Lo que ocurre en las relaciones bilaterales entre Cuba y los EEUU no es el fin de la guerra sino un alto al fuego y la intención de ambas partes de continuar el enfrentamiento por medios políticos. Barack Obama reconoció que el cambio de estrategia pretende influir sobre la situación interna de Cuba. "Si nos acercamos, tenemos la oportunidad de influir en el curso de los acontecimientos en un momento en el que va a haber algún cambio generacional", afirmó.

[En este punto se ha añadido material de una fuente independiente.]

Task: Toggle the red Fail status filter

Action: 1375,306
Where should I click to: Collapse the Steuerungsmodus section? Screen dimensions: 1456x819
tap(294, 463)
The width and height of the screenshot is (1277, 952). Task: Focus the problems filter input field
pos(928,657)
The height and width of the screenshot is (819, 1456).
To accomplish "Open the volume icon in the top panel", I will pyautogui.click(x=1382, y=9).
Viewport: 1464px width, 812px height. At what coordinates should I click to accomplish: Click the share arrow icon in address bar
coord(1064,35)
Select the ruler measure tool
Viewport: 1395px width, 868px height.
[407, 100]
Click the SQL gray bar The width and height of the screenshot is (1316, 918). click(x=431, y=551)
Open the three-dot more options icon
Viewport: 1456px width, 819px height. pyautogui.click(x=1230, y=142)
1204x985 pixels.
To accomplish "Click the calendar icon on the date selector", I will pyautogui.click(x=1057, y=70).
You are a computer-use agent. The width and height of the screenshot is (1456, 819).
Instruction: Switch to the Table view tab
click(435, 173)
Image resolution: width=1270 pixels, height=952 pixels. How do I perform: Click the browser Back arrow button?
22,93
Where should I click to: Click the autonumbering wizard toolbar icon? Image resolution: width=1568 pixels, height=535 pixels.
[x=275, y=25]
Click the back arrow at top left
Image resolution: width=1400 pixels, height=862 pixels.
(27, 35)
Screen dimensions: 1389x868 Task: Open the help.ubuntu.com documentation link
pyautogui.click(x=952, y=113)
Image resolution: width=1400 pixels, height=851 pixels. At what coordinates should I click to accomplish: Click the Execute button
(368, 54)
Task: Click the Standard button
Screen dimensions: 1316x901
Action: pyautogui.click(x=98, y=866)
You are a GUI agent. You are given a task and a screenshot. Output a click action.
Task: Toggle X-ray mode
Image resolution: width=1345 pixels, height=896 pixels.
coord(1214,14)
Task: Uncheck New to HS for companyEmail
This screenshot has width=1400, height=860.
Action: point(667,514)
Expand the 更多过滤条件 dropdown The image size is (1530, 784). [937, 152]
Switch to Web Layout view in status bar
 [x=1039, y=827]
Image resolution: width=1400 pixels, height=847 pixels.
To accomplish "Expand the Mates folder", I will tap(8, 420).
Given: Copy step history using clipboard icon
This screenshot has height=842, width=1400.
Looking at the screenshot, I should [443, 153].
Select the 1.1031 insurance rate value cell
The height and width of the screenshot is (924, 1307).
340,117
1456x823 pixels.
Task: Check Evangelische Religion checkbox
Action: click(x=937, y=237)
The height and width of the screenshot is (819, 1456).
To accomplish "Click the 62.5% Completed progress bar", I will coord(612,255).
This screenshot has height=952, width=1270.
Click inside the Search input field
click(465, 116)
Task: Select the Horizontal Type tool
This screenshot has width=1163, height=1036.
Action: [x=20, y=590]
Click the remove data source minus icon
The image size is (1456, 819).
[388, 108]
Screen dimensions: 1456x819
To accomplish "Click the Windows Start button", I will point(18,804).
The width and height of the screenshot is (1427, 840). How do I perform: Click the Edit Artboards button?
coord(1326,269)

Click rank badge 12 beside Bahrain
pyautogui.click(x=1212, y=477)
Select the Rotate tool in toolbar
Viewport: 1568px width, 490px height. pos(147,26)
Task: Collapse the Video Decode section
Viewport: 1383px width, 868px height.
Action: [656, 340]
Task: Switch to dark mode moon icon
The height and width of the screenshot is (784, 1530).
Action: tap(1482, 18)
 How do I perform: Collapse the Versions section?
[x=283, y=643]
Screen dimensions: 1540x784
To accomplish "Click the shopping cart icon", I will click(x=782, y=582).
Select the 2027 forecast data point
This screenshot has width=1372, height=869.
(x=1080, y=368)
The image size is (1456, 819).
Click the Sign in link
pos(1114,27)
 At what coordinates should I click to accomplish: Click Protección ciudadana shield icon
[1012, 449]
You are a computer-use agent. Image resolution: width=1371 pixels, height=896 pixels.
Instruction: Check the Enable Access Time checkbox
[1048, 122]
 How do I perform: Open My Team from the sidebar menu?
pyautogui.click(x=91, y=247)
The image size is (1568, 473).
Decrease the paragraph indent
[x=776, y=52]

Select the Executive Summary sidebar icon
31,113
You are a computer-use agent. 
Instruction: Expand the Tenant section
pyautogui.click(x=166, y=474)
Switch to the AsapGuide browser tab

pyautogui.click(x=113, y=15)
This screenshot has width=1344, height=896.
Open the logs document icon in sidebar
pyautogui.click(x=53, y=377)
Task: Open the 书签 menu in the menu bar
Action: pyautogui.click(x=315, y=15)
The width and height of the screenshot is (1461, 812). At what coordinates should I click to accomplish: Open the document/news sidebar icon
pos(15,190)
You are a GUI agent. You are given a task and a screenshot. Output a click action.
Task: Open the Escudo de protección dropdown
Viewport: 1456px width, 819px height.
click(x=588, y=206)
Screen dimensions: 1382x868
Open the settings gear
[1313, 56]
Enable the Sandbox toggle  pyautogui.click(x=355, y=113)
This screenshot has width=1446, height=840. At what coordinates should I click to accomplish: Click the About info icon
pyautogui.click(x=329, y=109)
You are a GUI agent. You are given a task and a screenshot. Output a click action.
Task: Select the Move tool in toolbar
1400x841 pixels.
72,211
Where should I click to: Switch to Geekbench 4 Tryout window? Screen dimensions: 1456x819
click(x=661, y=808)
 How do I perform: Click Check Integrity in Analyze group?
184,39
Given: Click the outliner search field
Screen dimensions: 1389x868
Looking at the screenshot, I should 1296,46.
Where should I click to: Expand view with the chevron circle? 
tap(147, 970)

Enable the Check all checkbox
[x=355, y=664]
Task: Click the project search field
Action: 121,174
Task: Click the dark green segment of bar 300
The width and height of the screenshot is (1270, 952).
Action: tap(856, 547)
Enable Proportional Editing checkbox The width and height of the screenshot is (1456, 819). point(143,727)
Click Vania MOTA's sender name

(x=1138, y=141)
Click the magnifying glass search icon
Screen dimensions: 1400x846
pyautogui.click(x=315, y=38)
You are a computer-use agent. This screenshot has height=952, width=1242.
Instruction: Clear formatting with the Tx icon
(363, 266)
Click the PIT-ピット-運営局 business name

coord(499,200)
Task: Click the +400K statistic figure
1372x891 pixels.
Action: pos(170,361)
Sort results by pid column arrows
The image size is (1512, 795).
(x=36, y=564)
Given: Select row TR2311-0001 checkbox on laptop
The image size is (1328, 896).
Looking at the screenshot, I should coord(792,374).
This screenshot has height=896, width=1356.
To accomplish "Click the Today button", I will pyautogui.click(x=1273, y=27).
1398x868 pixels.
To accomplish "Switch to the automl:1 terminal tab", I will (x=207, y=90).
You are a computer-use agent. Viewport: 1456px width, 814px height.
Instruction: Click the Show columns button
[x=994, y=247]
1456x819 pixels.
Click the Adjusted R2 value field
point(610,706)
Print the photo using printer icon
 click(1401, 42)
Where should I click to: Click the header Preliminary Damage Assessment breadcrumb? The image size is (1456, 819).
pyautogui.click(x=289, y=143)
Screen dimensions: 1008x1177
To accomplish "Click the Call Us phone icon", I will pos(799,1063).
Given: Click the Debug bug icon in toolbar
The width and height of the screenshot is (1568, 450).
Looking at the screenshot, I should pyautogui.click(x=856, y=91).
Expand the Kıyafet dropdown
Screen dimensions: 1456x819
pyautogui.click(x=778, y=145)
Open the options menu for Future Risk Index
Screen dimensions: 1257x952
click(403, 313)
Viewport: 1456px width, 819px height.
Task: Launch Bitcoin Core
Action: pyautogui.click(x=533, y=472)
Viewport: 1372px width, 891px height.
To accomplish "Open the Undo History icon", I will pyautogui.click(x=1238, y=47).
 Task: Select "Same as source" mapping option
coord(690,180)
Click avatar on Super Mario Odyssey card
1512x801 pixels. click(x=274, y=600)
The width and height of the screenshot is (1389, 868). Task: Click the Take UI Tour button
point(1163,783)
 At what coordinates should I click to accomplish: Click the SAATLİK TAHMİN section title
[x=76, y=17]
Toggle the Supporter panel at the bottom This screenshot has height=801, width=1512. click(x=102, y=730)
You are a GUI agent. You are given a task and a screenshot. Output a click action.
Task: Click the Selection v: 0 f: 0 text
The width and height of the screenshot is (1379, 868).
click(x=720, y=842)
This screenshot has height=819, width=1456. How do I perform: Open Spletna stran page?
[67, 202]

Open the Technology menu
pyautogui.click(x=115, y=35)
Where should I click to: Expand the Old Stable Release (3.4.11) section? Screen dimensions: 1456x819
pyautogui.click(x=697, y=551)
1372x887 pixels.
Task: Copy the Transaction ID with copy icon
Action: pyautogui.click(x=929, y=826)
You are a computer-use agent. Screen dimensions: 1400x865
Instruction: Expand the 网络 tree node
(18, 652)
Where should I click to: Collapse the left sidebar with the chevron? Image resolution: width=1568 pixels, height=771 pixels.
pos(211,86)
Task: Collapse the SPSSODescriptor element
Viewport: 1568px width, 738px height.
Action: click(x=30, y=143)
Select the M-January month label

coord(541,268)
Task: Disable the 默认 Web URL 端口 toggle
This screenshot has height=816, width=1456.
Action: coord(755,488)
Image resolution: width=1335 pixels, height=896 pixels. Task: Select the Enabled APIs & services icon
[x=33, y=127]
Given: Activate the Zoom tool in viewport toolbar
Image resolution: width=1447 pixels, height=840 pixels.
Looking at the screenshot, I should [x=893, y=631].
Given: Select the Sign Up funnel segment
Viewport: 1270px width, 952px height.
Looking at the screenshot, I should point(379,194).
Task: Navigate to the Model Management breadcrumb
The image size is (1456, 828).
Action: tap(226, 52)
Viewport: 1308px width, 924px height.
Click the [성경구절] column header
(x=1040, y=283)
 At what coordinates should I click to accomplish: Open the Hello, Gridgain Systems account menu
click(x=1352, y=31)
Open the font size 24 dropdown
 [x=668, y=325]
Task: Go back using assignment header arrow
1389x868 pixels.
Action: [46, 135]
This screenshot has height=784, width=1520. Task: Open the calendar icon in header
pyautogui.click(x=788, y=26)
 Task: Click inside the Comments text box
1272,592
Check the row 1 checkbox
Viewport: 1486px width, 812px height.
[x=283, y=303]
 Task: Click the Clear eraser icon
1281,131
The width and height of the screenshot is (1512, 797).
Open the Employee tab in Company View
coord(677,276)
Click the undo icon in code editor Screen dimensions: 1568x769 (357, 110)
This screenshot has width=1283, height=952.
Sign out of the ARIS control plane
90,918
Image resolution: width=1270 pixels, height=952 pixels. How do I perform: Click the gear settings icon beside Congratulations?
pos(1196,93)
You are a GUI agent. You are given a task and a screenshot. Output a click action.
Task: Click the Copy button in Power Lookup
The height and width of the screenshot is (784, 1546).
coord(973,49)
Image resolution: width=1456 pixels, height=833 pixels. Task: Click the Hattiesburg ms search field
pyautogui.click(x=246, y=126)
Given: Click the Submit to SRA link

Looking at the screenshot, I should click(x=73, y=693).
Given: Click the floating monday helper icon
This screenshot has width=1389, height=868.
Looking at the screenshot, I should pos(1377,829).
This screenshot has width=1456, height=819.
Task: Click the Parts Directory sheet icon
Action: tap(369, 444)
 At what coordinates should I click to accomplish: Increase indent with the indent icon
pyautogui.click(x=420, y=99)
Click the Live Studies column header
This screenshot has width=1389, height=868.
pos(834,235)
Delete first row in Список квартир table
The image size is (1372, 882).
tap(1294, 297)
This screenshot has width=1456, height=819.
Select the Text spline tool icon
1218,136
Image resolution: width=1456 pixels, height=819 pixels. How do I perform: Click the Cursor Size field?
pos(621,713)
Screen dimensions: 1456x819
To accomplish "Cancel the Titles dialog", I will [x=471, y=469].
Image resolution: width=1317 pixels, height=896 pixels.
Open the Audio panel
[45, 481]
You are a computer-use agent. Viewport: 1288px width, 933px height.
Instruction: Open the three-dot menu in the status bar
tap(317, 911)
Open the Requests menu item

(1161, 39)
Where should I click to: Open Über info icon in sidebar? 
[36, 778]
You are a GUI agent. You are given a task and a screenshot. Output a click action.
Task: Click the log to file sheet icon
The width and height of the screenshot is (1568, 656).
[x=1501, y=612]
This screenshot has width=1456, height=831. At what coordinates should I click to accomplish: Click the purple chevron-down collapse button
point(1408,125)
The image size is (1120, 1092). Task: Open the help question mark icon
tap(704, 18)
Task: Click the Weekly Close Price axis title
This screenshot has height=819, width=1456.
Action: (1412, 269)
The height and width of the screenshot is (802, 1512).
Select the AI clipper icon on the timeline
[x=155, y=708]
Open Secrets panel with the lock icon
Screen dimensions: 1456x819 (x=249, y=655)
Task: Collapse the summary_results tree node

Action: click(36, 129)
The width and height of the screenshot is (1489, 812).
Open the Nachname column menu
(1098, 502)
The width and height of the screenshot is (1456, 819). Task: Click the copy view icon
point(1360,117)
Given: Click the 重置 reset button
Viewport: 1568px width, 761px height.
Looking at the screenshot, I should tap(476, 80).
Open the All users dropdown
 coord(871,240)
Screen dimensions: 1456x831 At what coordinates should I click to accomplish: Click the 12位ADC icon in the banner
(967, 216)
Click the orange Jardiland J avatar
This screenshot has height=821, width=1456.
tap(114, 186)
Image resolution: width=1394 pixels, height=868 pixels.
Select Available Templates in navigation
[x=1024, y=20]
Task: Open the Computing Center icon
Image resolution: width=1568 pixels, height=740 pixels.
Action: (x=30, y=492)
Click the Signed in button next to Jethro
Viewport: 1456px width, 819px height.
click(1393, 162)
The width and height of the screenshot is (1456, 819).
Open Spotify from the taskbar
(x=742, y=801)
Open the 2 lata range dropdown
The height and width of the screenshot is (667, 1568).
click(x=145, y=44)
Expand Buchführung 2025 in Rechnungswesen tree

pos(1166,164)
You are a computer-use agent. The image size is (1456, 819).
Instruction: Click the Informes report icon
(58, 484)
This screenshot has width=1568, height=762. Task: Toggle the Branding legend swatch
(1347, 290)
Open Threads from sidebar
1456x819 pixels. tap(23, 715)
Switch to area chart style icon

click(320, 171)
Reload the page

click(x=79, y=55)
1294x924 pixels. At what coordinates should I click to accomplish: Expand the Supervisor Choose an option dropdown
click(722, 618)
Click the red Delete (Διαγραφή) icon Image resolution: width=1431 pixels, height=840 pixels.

El mensaje parece haber llegado a las autoridades cubanas y en los
pasillos políticos muchos comentan que el nuevo enfrentamiento será más complejo. Rosa Miriam Elizalde, editora de la web cubana Cubadebate, afirmaba que "el 17 de diciembre Washington puso sobre la mesa su nuevo consenso en torno a Cuba. Se ha calzado guantes de seda, pero la sentencia de muerte a la isla la mantiene en pie, lo que obliga a David a ser más astuto que nunca frente a Goliat".

Quedan en el tintero temas pendientes importantes como la eliminación del embargo, que ya tiene más de medio siglo y un costo de decenas de miles de millones de dólares y el pago de las propiedades confiscadas a ciudadanos y empresas de los EEUU. Cuba sigue sin poder exportar a ese país ni usar el dólar en transferencias con terceros y aun forma parte de la lista de países que apoyan al terrorismo, con todas las persecuciones financieras que eso implica. El camino de la “normalización” de las relaciones bilaterales va a ser muy largo y solo se han dado los primeros pasos.